▶ **ИСХОДНЫЙ ФРАГМЕНТ**:

________

Книги

Пелевин и несвобода. Поэтика, политика, метафизика

22
18
20
22
24
26
28
30

Во-вторых, сам постмодернизм едва ли стоит воспринимать только как беспрестанную игру. По всему миру писателей, которых принято считать корифеями постмодернизма, интересуют не только словесные и металитературные игры – их критика направлена на положение дел в реальном мире. Например, Томас Пинчон, намеренно привлекая внимание к тому, какой язык он выбирает и как строит повествование, одновременно вкладывает в свои тексты серьезную социальную критику образа жизни современной Америки. То же справедливо и применительно к другим известным писателям-постмодернистам, включая Дона Делилло, Тома Вулфа, Салмана Рушди, Итало Кальвино, Маргарет Этвуд, Урсулу Ле Гуин и других.

В-третьих, писатели прибегают к постмодернистским приемам словесной игры и построения сюжета, чтобы обратиться к другим смысловым пластам, переключиться на волнующие их лично сюжеты и проблемы. На постсоветском пространстве Пелевин принадлежит к числу тех, кто наиболее искусно использует темы, приемы и тропы постмодернизма. Он необычайно эрудирован и хорошо знаком (в числе прочего) с постструктуралистской критикой Просвещения, начатой Фридрихом Ницше и нашедшей отражение в работах Мишеля Фуко, который указывает на историческую подоплеку человеческого опыта, подвергает сомнению универсальность знания и морального поступка, обнажает связи между метафизикой и насилием, образованием и властью. С учетом сказанного добавлю, что, как мне кажется, в текстах Пелевина заложены определенные смыслы, в том числе и непременное постмодернистское «никаких смыслов нет» или «средство коммуникации и есть сообщение», к которым, однако, эти смыслы не сводятся; более важную роль играют своеобразные формы духовного поиска (в частности, буддизм) и серьезные этические вопросы.

Хотя смех и ирония больше отвечают современной моде, Пелевин одновременно высмеивает нелепые черты технологического консюмеризма, неолиберализма и глобализации – и выносит им приговор. Словесное мерцание в какой-то момент прекращается – его тексты серьезны, особенно когда перед нами предельно ясные и настойчиво повторяемые высказывания, вскрывающие неправильность современного образа жизни. Но, в отличие от того, что говорят нам собственно тексты, труднее определить отношение самого автора к изображаемым явлениям. Действительно ли сам писатель смеется над тупостью и невежеством и сочувствует тем, кого эксплуатируют и обманывают (в духе гоголевской двойственности в изображении человека, вызывающего и насмешку, и сострадание), мы вряд ли сможем сказать наверняка – литературоведы не ясновидящие6.

________

▶ **ИСХОДНЫЕ МАТЕРИАЛЫ**:

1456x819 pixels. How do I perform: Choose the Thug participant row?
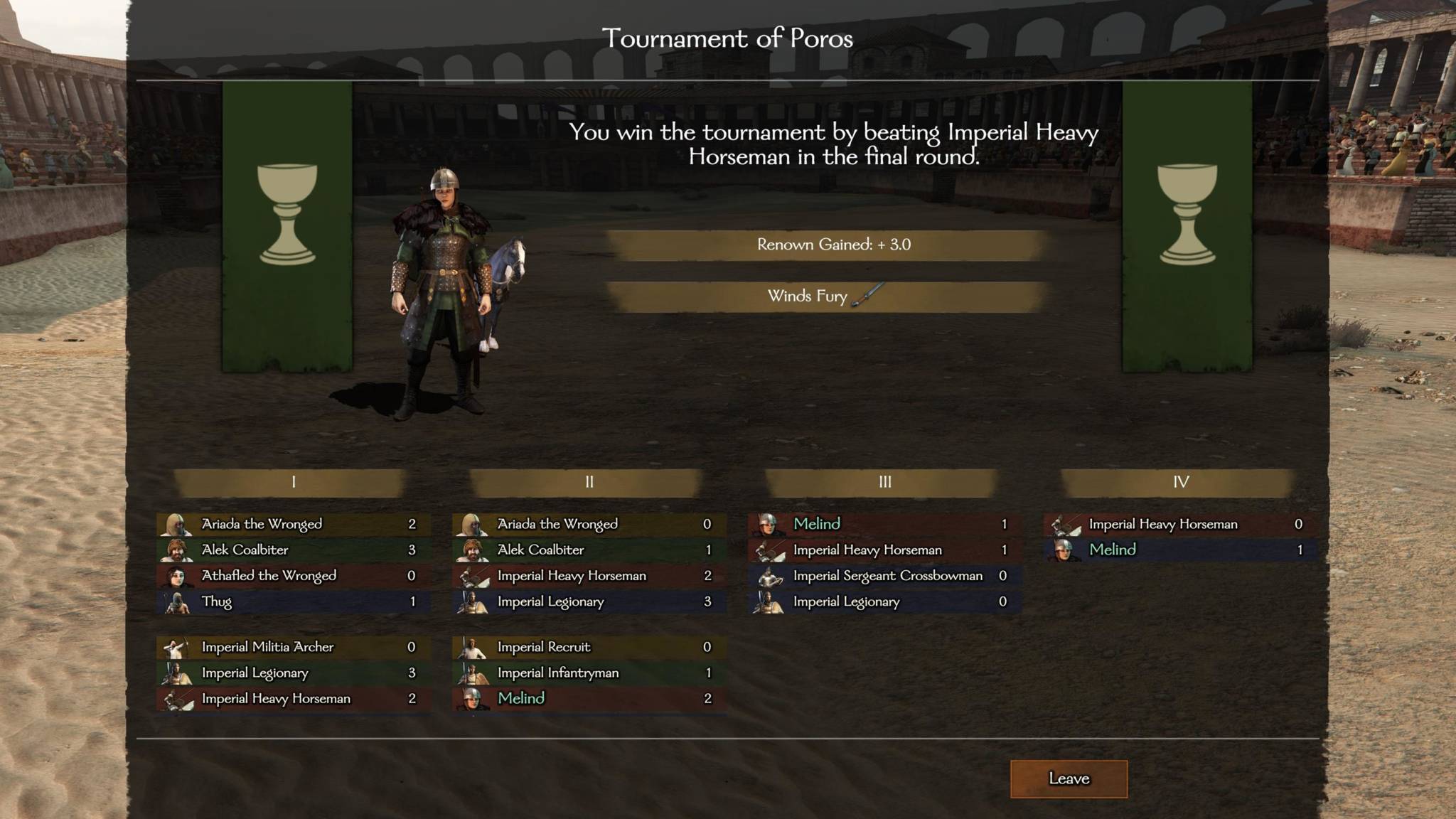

________

▶ **ТРЕБОВАНИЯ К ЗАДАНИЯМ**:
A. Ответьте на вопросы по фрагменту о Пелевине, пометив ответы так же:
(i) Какого писателя автор называет в качестве примера постмодерниста, вкладывающего в свои тексты социальную критику образа жизни современной Америки?
(ii) Кем была начата постструктуралистская критика Просвещения?
(iii) Какие три явления высмеивает Пелевин?
B. Перепишите дословно часть фрагмента о Пелевине между словами «Пелевин и несвобода.» и «Ле Гуин и других.» включительно.
Опирайтесь исключительно на фрагмент о Пелевине.

▶ **ОТВЕТЫ**:
A.
(i) Томаса Пинчона.
(ii) Фридрихом Ницше.
(iii) Технологический консюмеризм, неолиберализм и глобализацию.

B.
Пелевин и несвобода. Поэтика, политика, метафизика

22
18
20
22
24
26
28
30

Во-вторых, сам постмодернизм едва ли стоит воспринимать только как беспрестанную игру. По всему миру писателей, которых принято считать корифеями постмодернизма, интересуют не только словесные и металитературные игры – их критика направлена на положение дел в реальном мире. Например, Томас Пинчон, намеренно привлекая внимание к тому, какой язык он выбирает и как строит повествование, одновременно вкладывает в свои тексты серьезную социальную критику образа жизни современной Америки. То же справедливо и применительно к другим известным писателям-постмодернистам, включая Дона Делилло, Тома Вулфа, Салмана Рушди, Итало Кальвино, Маргарет Этвуд, Урсулу Ле Гуин и других.